By Marie Spano, M.S., R.D., C.S.C.S., Contributing Editor
To fight the growing incidence of osteoporosis, calcium-fortified foods and beverages are essential. Yet calcium is complex, and many factors influence this vital nutrient’s absorption, including the type of calcium consumed, whether calcium is consumed in a fed state or on an empty stomach, the food it is consumed with, and the total calcium consumed at one time.
Importance of calcium
Calcium helps bones grow in length during adolescence, and in density up until approximately age 30, when peak bone-mineral density is achieved. After this age, bone-mineral density declines, but maintaining adequate calcium and vitamin D levels and participating in weight-bearing exercise can attenuate this decline. Maintaining bone-mineral density is crucial to preventing osteoporosis and helping bones withstand the force of impact without breaking.
Calcium plays other important roles in the body. It helps regulate muscular contractions and plays a role in normal nerve functioning, blood-vessel expansion and contraction, and hormone and enzyme secretion. When dietary calcium intake falls short, calcium is pulled from its storage site in bone to meet the demands of the body and keep calcium in blood, muscle and intercellular fluids within a constant concentration.
Calcium absorption
Several factors affect how much calcium is absorbed in the gut. These include age, the amount of calcium consumed in one sitting, vitamin D intake, other food components and the type of calcium consumed.

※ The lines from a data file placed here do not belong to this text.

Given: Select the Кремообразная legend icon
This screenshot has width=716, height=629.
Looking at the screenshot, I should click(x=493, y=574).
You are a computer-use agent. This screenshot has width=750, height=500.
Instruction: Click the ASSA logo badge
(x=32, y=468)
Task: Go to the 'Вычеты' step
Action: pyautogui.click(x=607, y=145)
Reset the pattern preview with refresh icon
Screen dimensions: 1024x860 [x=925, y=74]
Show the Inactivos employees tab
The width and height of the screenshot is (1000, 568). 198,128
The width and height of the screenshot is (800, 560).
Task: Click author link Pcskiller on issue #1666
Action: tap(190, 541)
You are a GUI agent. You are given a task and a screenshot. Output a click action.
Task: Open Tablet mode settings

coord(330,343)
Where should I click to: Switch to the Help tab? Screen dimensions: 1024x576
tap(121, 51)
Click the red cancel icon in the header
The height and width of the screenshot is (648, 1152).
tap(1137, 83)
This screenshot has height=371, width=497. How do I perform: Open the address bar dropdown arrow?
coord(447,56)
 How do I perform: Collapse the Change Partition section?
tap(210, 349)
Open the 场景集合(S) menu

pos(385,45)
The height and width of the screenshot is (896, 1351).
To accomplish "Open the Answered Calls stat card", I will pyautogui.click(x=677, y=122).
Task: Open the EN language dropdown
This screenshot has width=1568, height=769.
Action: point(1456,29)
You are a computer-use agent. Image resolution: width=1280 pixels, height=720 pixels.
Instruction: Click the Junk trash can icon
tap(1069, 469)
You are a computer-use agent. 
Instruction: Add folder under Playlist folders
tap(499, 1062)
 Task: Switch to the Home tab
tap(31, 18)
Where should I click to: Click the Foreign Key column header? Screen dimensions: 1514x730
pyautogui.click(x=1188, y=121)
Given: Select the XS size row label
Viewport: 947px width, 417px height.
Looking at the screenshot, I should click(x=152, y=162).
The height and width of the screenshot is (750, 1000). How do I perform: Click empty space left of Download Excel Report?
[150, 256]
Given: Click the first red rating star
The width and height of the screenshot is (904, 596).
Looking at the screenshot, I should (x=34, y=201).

Infants and young children absorb significantly more calcium than adults, up to 60% of their calcium intake, because they need more to support bone growth. Calcium absorption decreases in adulthood and continues to decrease with age. Adults absorb just 15% to 20% of intake, according to the Food and Nutrition Board, Institute of Medicine.
Calcium absorption decreases as the calcium content of a meal increases. Therefore, it is generally recommended that people consume 500 mg or less calcium per serving. Serum vitamin D status also affects calcium absorption. Low serum vitamin D levels decrease intestinal calcium absorption (Journal of Human Nutrition and Dietetics, 2010; 23(1):54-60), and several studies indicate many people have insufficient or deficient levels of vitamin D (“What We Eat in America,” NHANES 2005-2006; Journal of Nutrition, 2007; 137:447-452; European Journal of Clinical Nutrition, 2009; 63:1,377-1,386). Phytic acid, found mainly in whole-grain products, beans, seeds, nuts, soybeans and soy protein, binds to calcium, inhibiting its absorption. Likewise, oxalic acid, which is mainly found in dark-green leafy vegetables, sweet potatoes and beans, also binds calcium, inhibiting its absorption. Though some types of dietary fiber also decrease calcium absorption, the prebiotic fiber inulin enhances calcium absorption (Journal of Nutrition, 2007; 137:2,527S-2,533S).
Formulating with calcium
Given the number of Americans consuming less than the Adequate Intake for calcium, calcium-fortified foods and beverages may help fill the gap, giving consumers more options for meeting their calcium needs. Fortification should be considered carefully and in conjunction with other bone-building nutrients, such as magnesium and vitamins D and K2.